§ Listed entries
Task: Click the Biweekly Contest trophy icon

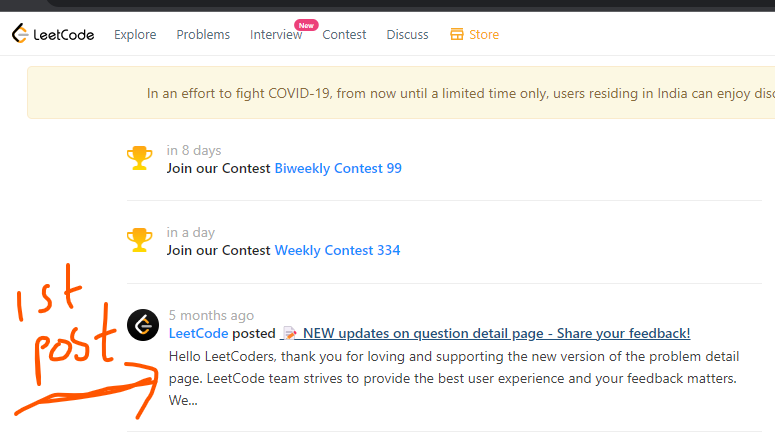Action: point(139,158)
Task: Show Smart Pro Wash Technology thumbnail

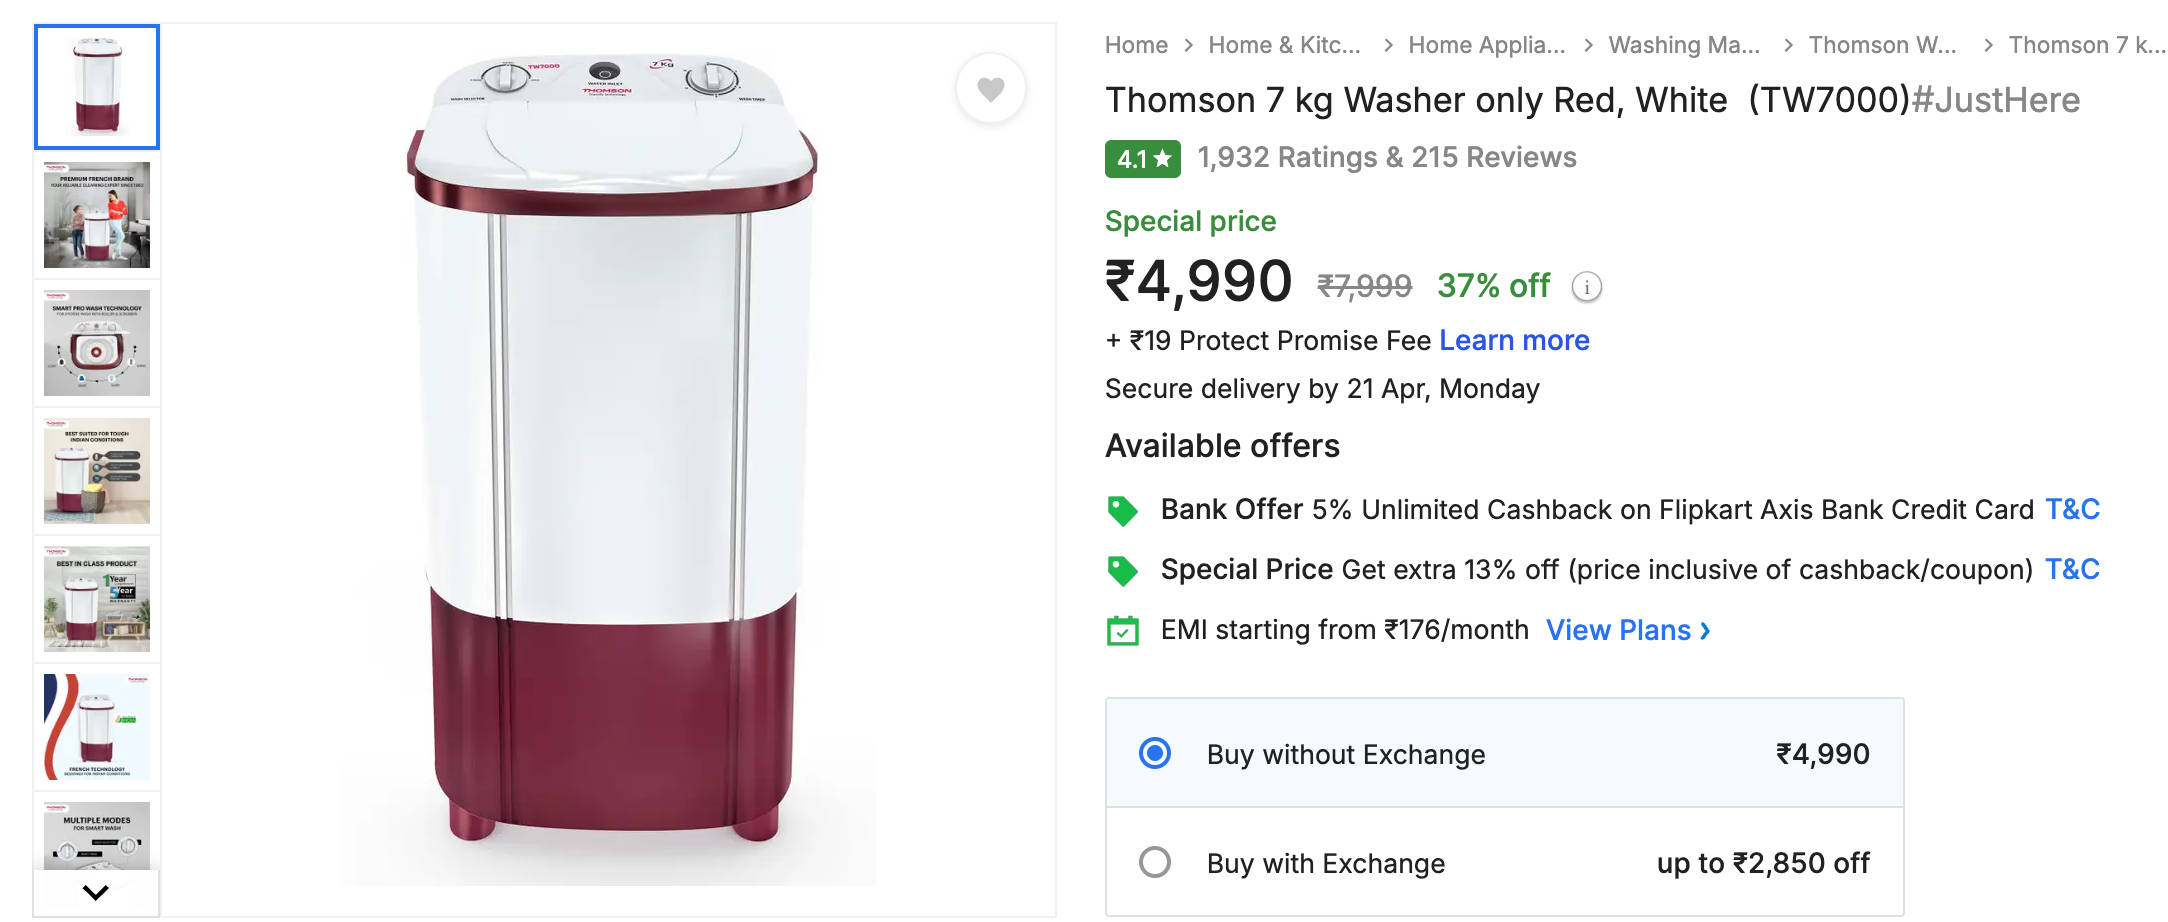Action: (97, 343)
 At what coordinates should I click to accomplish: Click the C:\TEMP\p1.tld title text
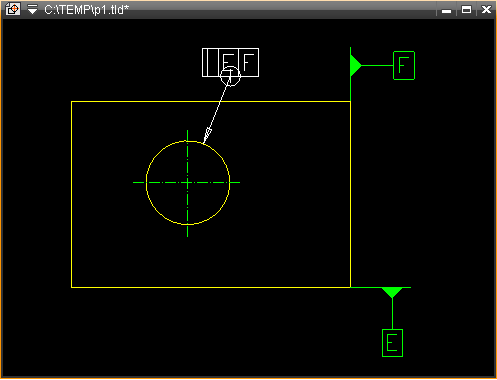coord(86,10)
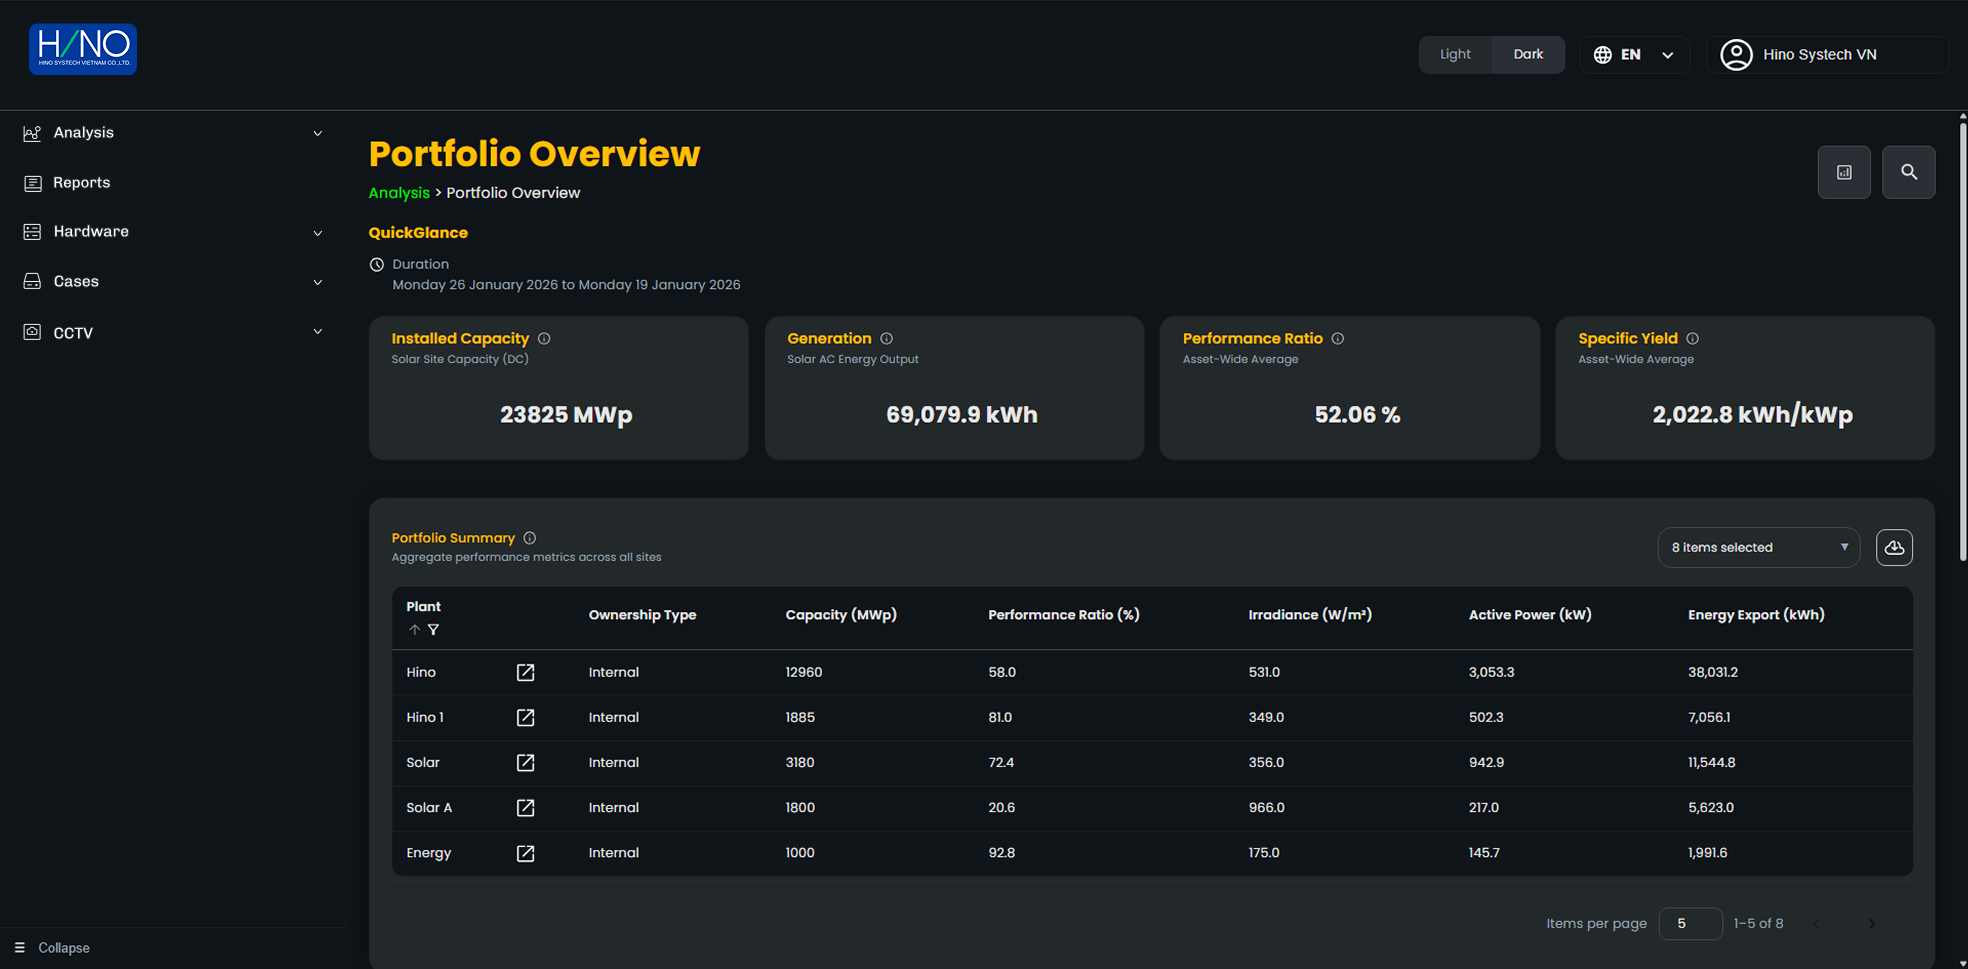This screenshot has width=1968, height=969.
Task: Open Reports from the sidebar
Action: tap(82, 183)
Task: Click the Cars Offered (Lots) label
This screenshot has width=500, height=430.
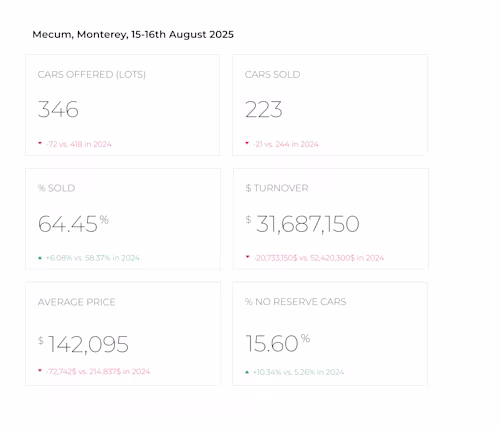Action: pos(92,74)
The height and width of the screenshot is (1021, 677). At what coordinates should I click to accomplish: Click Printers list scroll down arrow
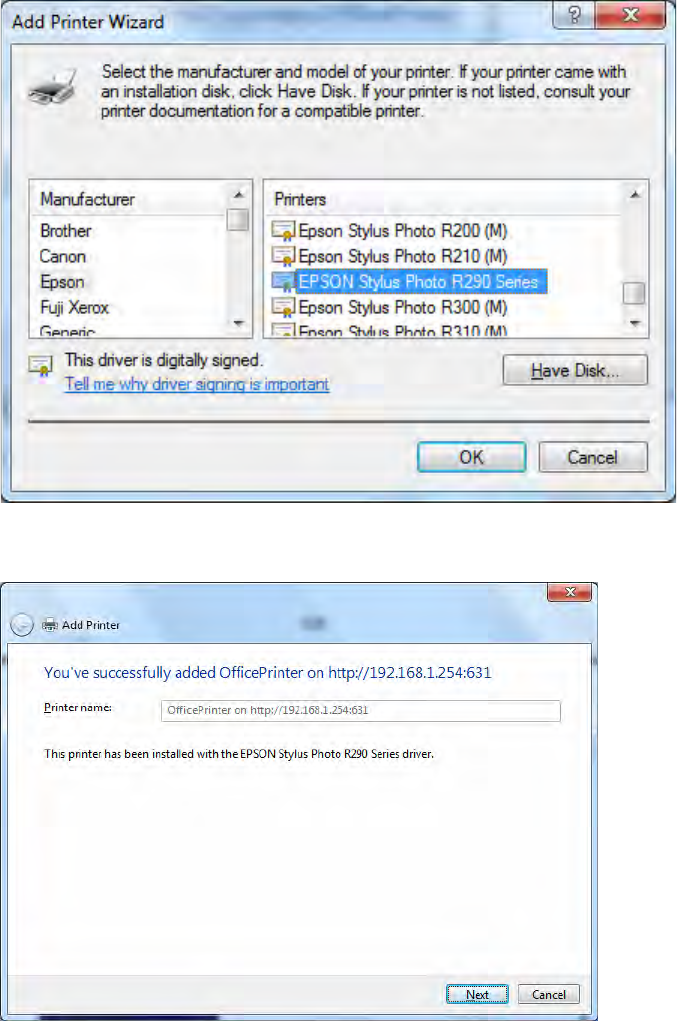pos(635,323)
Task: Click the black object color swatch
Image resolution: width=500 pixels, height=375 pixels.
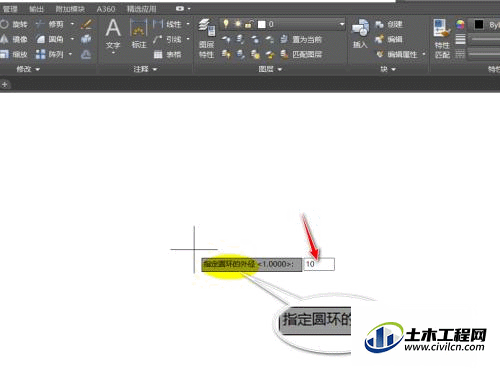Action: pyautogui.click(x=479, y=24)
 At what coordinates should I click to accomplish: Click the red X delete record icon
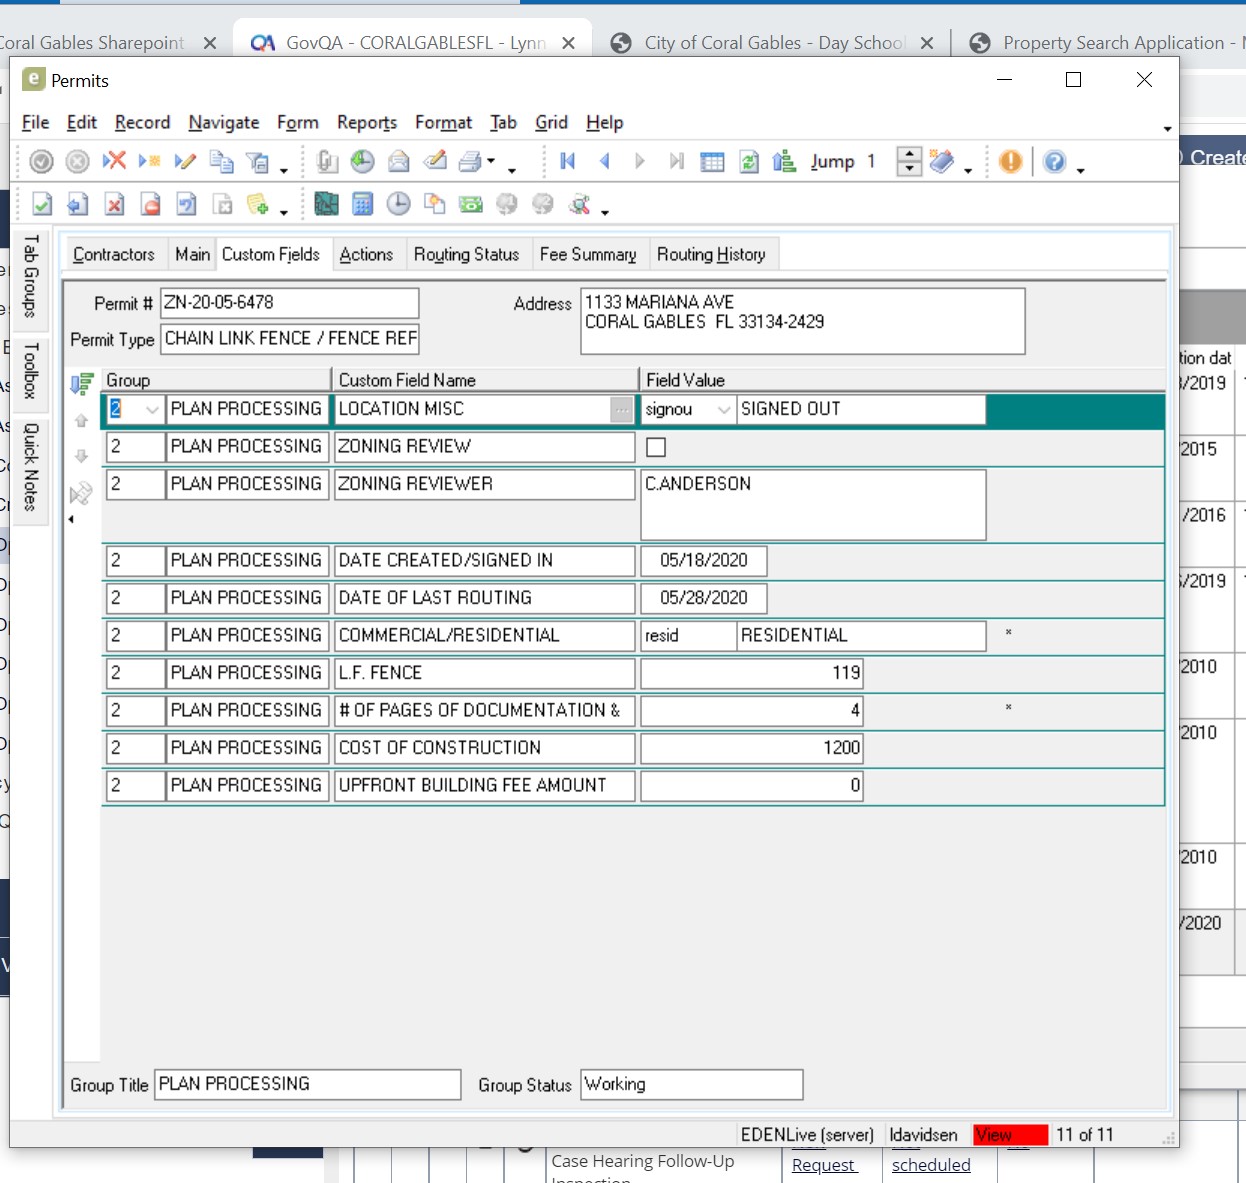[114, 161]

§ Requirement
Please reproduce only the lines from the one holding "Task: Show Smart" through the final line of the listing above, both included, with each picture left out.

§ Answer area
Task: Show Smart Pro Wash Technology thumbnail

Action: (97, 343)
 At what coordinates should I click to accomplish: Click the C:\TEMP\p1.tld title text
coord(86,10)
This screenshot has width=1968, height=969.
Task: Open Reports from the sidebar
Action: tap(82, 183)
Task: Click the Cars Offered (Lots) label
This screenshot has width=500, height=430.
Action: pos(92,74)
The height and width of the screenshot is (1021, 677). At what coordinates should I click to accomplish: Click Printers list scroll down arrow
pos(635,323)
Task: Click the black object color swatch
Image resolution: width=500 pixels, height=375 pixels.
Action: pyautogui.click(x=479, y=24)
 At what coordinates should I click to accomplish: Click the red X delete record icon
[114, 161]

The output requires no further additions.